The specification goes more into details, however, remembering them is not crucial as these details cover more or less exotic situations only.

Note: If the entity has been removed from the persistence context then it becomes managed again when passed to the persist method. If the entity is detached (i.e. it was already managed) then an exception may be thrown.

Merging entities

In comparison to persist, the description of the merge's behavior is not so simple. There is no main scenario, as it is in the case of persist, and a programmer must remember all scenarios in order to write a correct code. It seems to me that the JPA designers wanted to have some method whose primary concern would be handling detached entities (as the opposite to the persist method that deals with newly created entities primarily.) The merge method's major task is to transfer the state from an unmanaged entity (passed as the argument) to its managed counterpart within the persistence context.

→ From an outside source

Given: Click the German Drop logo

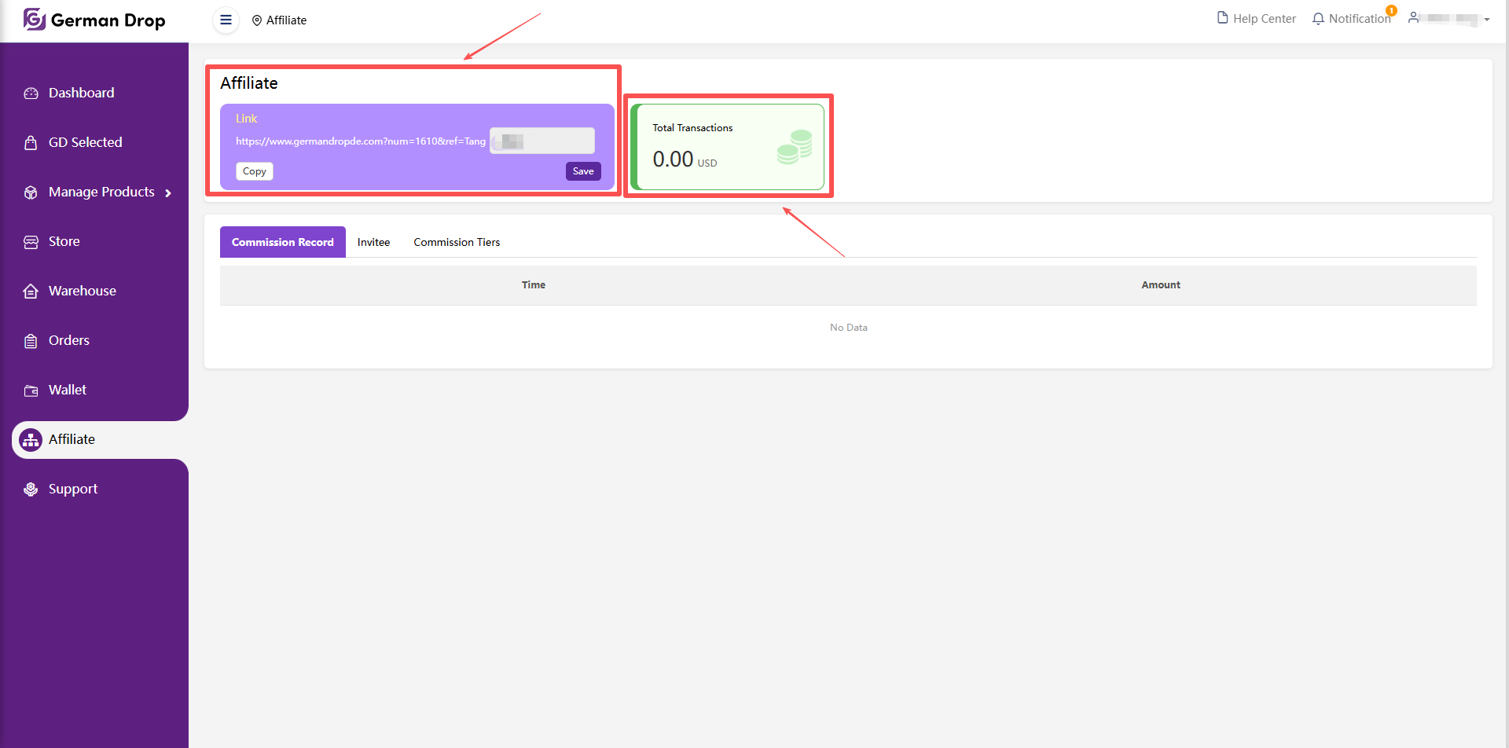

This task, however, divides further into several scenarios which worsen the intelligibility of the overall method's behavior.

Instead of repeating paragraphs from the JPA specification I have prepared a flow diagram that schematically depicts the behaviour of the merge method:

Comparison

persist deals with new entities (passing a detached entity may end up with an exception.)
merge deals with both new and detached entities

persist always causes INSERT SQL operation is executed (i.e. an exception may be thrown if the entity has already been inserted and thus the primary key violation happens.)
merge causes either INSERT or UPDATE operation according to the sub-scenario (on the one hand it is more robust, on the other hand this robustness needn't be required.)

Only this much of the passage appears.